==== Extracted entries
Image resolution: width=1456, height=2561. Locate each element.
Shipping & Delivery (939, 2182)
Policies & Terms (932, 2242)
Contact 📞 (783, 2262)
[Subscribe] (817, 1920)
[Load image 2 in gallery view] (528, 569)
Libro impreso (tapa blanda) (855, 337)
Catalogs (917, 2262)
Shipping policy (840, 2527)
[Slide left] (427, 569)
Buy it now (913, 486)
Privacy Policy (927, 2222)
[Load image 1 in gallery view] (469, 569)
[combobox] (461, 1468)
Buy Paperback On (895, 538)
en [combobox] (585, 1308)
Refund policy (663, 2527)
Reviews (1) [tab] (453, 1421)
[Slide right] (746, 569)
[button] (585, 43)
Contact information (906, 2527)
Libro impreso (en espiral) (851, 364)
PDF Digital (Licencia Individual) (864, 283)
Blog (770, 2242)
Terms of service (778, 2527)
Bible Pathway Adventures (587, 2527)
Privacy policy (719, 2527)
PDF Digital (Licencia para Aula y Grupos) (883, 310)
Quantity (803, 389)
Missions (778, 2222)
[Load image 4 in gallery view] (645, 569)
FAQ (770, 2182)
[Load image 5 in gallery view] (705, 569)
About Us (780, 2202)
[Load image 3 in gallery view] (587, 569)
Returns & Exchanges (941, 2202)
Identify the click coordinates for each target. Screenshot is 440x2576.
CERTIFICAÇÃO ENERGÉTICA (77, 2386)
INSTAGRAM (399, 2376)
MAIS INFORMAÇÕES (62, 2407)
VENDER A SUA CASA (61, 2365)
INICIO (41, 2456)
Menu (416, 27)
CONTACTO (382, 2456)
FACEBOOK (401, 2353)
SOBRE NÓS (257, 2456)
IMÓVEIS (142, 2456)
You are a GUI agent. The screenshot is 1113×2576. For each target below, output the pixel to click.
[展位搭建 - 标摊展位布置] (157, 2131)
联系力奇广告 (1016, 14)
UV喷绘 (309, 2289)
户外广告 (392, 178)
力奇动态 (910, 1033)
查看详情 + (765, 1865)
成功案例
========
--- What the task requires ---
What is needed is one number, the count of lines in the listing above that contain the word "Load".

--- Written solution ---
5